(Beginning of SOURCE EXTRACT)

By Javier Iniguez De OnzonoSource: Euronews RSSen4 min read
Tourism drives up housing costs in Spain: study puts impact at €3,800 per home

A new study by Transport & Environment finds a link between booming air tourism in seven European countries and soaring rents and house prices, though it does not in itself explain the full extent of the problem.

The arrival of tourists by air is partly to blame for rising rents and house prices across Europe, but particularly in Spain. That is the argument put forward in a study by the New Economics Foundation (NEF), commissioned by the European Federation for Transport and Environment (T&E), and already backed by campaign groups against property speculation, which denounce the problems caused by short-term rentals and the purchase of homes by foreign buyers.

According to the analysis (source in Spanish), between 2019 and 2025 a correlation can be seen between the increase in tourists travelling by plane in seven European countries, especially in Spain, Portugal, Italy and Greece, and the rise in rents and house purchase prices. The reverse is also true, T&E argues: in those countries where this type of tourism has fallen (Belgium, Denmark, Germany, the Netherlands and Poland), house prices have also dropped, albeit moderately.

In Spain specifically, the 12.8% increase in tourists arriving by air over the past seven years is estimated to have pushed up the average purchase price of homes by €3,800 and added up to €236 more (1.7%) to rental prices. Rents could rise by a further €217 between now and 2031 as a result of this factor.

However, as we recalled in this other analysis of the Spanish housing situation by the Bank of Spain, the study stresses that “the impact will vary significantly between cities and regions depending on their tourist demand”. In other words, the same conclusions do not apply in the same way to central Valencia and to Lugo, for example.

The Bank of Spain’s own study had already highlighted the issue of homes used for tourist or seasonal rentals (around 400,000) or as second homes for Spaniards or foreigners, with an average of 50,000 dwellings bought each year. That, however, does not fully explain a problem that has become the biggest barrier to maintaining purchasing power in Spain and in other parts of the world.

The shortage of housing in the country (particularly in cities and autonomous communities under the greatest strain), together with bureaucratic hurdles, overlapping regulations between different levels of government, inadequate urban planning and a lack of labour, also act as drivers of price increases.

(End of SOURCE EXTRACT)
(Beginning of DATA SHOWN)

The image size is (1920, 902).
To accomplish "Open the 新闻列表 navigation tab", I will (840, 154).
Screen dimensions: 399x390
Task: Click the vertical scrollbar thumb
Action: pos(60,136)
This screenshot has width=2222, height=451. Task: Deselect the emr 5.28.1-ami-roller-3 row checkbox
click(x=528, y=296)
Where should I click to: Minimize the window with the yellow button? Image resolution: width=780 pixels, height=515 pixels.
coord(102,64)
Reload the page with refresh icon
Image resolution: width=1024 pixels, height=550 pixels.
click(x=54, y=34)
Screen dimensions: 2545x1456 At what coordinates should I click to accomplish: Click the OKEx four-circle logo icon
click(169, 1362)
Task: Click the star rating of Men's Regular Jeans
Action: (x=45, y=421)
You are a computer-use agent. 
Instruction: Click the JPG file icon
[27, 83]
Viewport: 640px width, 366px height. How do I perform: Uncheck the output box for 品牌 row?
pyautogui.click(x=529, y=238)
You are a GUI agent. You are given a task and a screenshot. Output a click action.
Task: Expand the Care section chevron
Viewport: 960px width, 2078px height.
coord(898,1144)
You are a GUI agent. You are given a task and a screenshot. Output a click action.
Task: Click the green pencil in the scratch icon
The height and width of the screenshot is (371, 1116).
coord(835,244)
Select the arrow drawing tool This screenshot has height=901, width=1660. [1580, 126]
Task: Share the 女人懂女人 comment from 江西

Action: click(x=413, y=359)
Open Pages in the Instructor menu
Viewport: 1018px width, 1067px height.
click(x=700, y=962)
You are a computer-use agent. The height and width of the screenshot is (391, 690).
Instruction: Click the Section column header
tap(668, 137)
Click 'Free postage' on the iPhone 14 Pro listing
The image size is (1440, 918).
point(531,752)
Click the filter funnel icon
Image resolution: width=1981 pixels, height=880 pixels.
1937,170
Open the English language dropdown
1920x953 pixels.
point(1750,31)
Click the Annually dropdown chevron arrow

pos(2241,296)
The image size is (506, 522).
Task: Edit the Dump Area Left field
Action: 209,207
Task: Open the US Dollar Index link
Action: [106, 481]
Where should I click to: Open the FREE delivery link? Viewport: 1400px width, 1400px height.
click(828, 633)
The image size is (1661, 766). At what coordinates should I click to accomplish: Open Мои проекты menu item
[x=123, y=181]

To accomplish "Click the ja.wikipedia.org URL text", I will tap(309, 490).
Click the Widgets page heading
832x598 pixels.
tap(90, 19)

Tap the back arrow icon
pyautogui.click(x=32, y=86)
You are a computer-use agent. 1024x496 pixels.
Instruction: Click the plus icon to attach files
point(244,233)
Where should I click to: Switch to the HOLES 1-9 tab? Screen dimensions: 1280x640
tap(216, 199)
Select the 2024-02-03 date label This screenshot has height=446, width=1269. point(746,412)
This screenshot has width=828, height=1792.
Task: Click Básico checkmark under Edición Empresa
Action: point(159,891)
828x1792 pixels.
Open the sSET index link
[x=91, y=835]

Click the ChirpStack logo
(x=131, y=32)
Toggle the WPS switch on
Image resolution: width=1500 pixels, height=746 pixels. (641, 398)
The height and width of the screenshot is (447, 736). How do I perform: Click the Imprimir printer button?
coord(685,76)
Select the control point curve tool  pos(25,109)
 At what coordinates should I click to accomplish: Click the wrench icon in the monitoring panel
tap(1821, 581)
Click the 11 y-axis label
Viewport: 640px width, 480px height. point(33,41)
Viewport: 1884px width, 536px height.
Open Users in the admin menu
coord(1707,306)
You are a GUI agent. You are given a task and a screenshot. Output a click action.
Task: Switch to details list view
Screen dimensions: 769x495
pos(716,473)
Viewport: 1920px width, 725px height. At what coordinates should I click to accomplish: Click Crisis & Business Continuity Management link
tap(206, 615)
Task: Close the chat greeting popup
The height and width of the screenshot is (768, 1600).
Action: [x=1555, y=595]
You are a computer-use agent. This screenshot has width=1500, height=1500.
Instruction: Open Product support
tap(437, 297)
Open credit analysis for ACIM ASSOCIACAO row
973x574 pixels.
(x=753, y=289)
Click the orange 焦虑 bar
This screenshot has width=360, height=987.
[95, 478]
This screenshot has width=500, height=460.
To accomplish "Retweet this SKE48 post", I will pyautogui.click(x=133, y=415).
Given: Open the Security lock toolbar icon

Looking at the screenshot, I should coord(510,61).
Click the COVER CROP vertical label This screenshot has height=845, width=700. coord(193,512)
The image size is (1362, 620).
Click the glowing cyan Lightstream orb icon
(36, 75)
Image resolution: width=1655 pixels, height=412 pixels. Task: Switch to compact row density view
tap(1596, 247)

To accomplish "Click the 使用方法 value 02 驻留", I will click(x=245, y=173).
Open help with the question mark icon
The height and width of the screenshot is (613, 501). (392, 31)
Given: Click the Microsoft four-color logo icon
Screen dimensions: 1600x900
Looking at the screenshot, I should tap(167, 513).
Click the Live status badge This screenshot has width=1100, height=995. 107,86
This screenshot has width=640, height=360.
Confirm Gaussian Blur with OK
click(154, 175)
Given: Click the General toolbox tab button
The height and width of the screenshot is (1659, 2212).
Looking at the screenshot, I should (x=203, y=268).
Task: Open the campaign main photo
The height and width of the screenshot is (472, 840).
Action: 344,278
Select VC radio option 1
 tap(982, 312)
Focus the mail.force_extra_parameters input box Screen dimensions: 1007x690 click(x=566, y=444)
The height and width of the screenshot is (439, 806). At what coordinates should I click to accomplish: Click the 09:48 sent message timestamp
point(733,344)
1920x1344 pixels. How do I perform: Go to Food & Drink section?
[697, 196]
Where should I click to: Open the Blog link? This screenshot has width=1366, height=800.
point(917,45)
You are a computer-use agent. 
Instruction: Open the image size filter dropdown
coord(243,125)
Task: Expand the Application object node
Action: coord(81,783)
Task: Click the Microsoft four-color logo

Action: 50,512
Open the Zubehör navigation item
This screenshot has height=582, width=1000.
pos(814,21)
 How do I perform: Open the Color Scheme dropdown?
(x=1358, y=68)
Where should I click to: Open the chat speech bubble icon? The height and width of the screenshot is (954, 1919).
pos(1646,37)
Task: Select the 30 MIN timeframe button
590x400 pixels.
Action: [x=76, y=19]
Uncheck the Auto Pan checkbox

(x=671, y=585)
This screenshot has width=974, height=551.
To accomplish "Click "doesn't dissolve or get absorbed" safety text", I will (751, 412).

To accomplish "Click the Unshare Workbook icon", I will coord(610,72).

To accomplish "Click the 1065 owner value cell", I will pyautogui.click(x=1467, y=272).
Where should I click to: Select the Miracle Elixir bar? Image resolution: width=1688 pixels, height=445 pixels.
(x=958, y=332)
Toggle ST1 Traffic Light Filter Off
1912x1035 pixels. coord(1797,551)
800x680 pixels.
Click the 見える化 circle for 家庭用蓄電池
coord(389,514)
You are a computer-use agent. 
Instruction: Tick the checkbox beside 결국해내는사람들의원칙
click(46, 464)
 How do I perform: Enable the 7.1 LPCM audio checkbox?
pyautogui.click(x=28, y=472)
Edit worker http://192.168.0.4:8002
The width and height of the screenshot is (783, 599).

(End of DATA SHOWN)

USING THE INFORMATION:
**1.** In the article on tourism and Spanish housing costs, which organization carried out the study commissioned by the European Federation for Transport and Environment?
**2.** Retype the stretch of the tourism and housing article from "However, as we" through "of the world.".
**3.** Extend the article on tourism and Spanish housing costs from the point where it stops.

SOLVED TASKS:
**1.** The New Economics Foundation (NEF).

**2.**
However, as we recalled in this other analysis of the Spanish housing situation by the Bank of Spain, the study stresses that “the impact will vary significantly between cities and regions depending on their tourist demand”. In other words, the same conclusions do not apply in the same way to central Valencia and to Lugo, for example.

The Bank of Spain’s own study had already highlighted the issue of homes used for tourist or seasonal rentals (around 400,000) or as second homes for Spaniards or foreigners, with an average of 50,000 dwellings bought each year. That, however, does not fully explain a problem that has become the biggest barrier to maintaining purchasing power in Spain and in other parts of the world.

**3.**
Rising prices and CO2 emissions, but not wages

The new T&E study also indicates that both Madrid-Barajas airport and El Prat in Barcelona are set to overtake Schiphol in Amsterdam in terms of tourist arrivals over the coming years. Barcelona, in particular, plans to expand its terminals through a controversial redesign that could affect the La Ricarda wetlands, although the regional government led by Salvador Illa insists the project has been reworked to ensure this does not happen.

Using data from Eurostat and media reports, analysts estimate that over the past five years there were 9.2 tourists for every resident in the Balearic Islands, 4.9 for every resident of the Canary Islands, and 2 for every inhabitant of Catalonia, while the European average stands at 0.9. They also point out that Spain has invested €12.9 billion in airport infrastructure at Barajas and El Prat.

They further note that, in 2025, Spain and Italy exceeded their pre-pandemic aviation emissions, standing 14% and 10% above 2019 levels respectively. The tourism sector, they say, was already responsible for 8.8% of global carbon emissions in 2019.

Moreover, wages and productivity are not growing at the same pace as tourist numbers. In 2023, the study notes, hospitality accounted for 10% of all hours worked in Spain but only 5% of national gross value added, indicating low productivity in the sector. In addition, between 2008 and 2024, real wages in Spain’s hospitality industry recorded a slight decline despite the sharp increase in foreign tourist arrivals and the progressive rise in the minimum wage over the past eight years.